Tremenda saia justa é conviver com aquela pessoa que mal te conhece e age como se fosse a sua mais antiga e íntima amiga de infância. A criatura se porta com a desenvoltura de quem partilha do mesmo prato, cama e teto com você, mas no fundo é só alguém que, por pura falta de noção, invade o seu espaço e te coloca numa difícil situação em que, ou você coloca limites claros ou acaba virando cabide emocional.
Intimidade é consequência de uma afinidade solta, prazerosa e natural que brota espontaneamente do convívio, de vivências partilhadas e da sintonia que se constrói a partir da relação de confiança e reciprocidade.
Intimidade é um presente, precisa ser oferecida, não pode ser tomada. Às vezes acontece de nos tornarmos íntimos de alguém assim, com a facilidade de uma prosa leve e cheia de significados. Essas ligações são raras, não é possível prevê-las, planejá-las e muito menos forçá-las.

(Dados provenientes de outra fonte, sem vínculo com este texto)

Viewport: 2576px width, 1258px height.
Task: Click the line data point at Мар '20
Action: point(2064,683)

Forçar intimidade é invadir o espaço do outro buscando satisfazer uma necessidade particular e egoísta. Coagir o outro a uma proximidade artificial acaba provocando muitas vezes o efeito reverso da construção de uma relação verdadeira. Não há ninguém que sinta prazer em permanecer com outro alguém num convívio imposto e desprovido de naturalidade.

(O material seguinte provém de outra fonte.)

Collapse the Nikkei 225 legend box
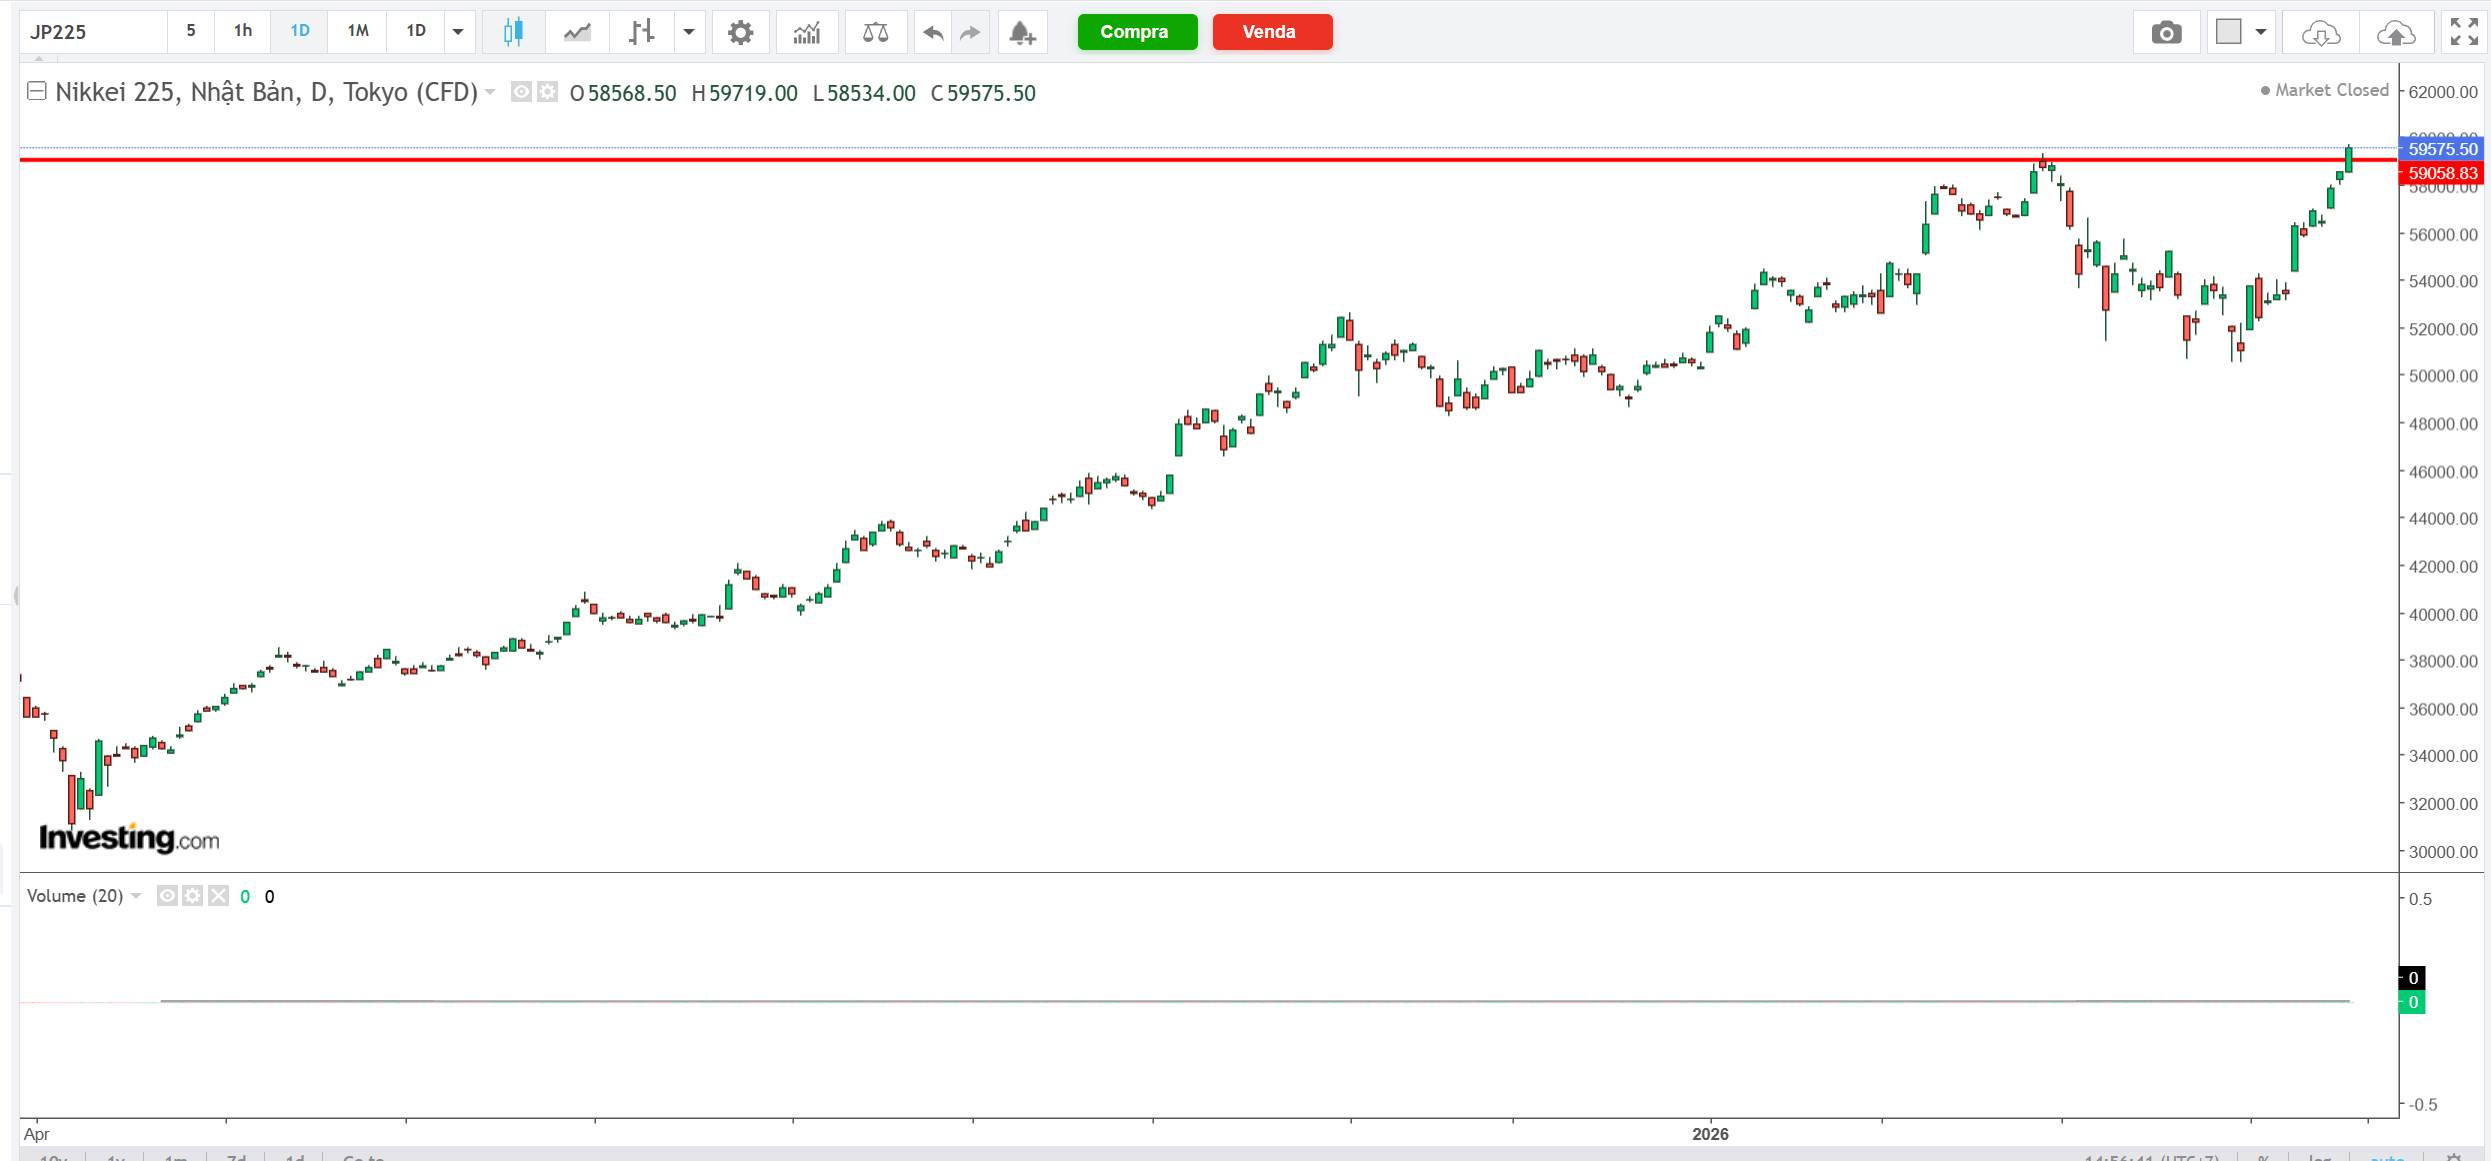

Seja em família, num relacionamento amoroso ou de amizade, há que se respeitar o direito do outro a ter seus territórios particulares e íntimos. É dificílimo lidar com alguém que não percebe esses limites por si mesmo e fica arranjando artimanhas e pretextos para nos enredar em suas próprias experiências, como se fôssemos um cenário ou um personagem fictício a serviço de suas vontades.
A beleza dos relacionamentos está na maneira como o convívio vai sendo desenhado, moldado e tecido por tantos pares de mãos e corações quantas forem as pessoas envolvidas. A proximidade é consequência de um bem querer que vai florindo aos poucos, que vai colorindo a vida com a deliciosa junção de diferenças, semelhanças, discordâncias e anuências.

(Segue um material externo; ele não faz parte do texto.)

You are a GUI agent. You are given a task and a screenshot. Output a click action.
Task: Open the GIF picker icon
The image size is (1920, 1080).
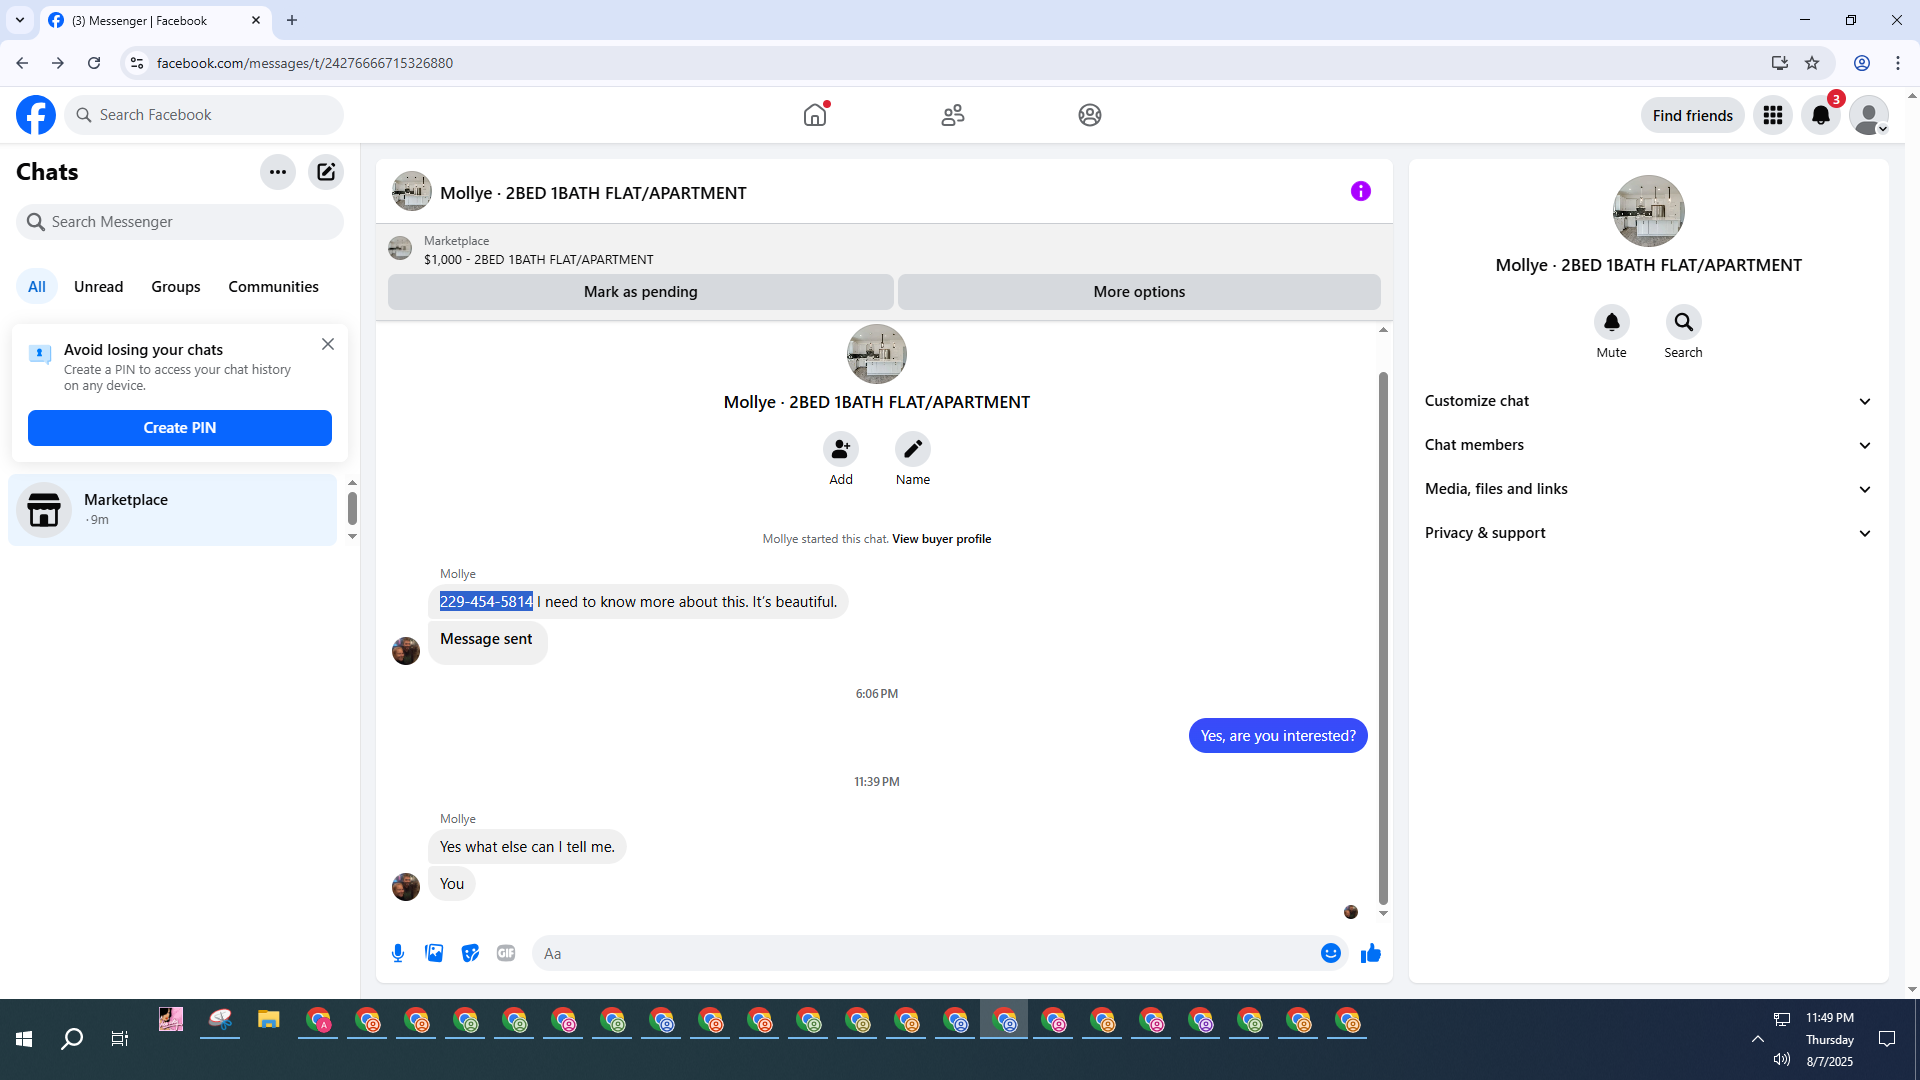(506, 953)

Façamos por merecer o desejo daqueles que nos cercam em nos receber em seus espaços. Tenhamos a sensibilidade necessária para perceber o que é escassez de bom senso, excesso de exposição e invasão de privacidade. Sejamos generosos, sem deixarmos que a nossa vaidade use essa generosidade como disfarce para interferir nas escolhas alheias. Olhemos para a delicadeza do equilíbrio nas relações, com a devida reverência de alguém que entra na vida do outro como quem pisa em território sagrado, pois sagrado é observar que respeitar a intimidade é, antes de tudo, uma legítima forma de amor ao próximo.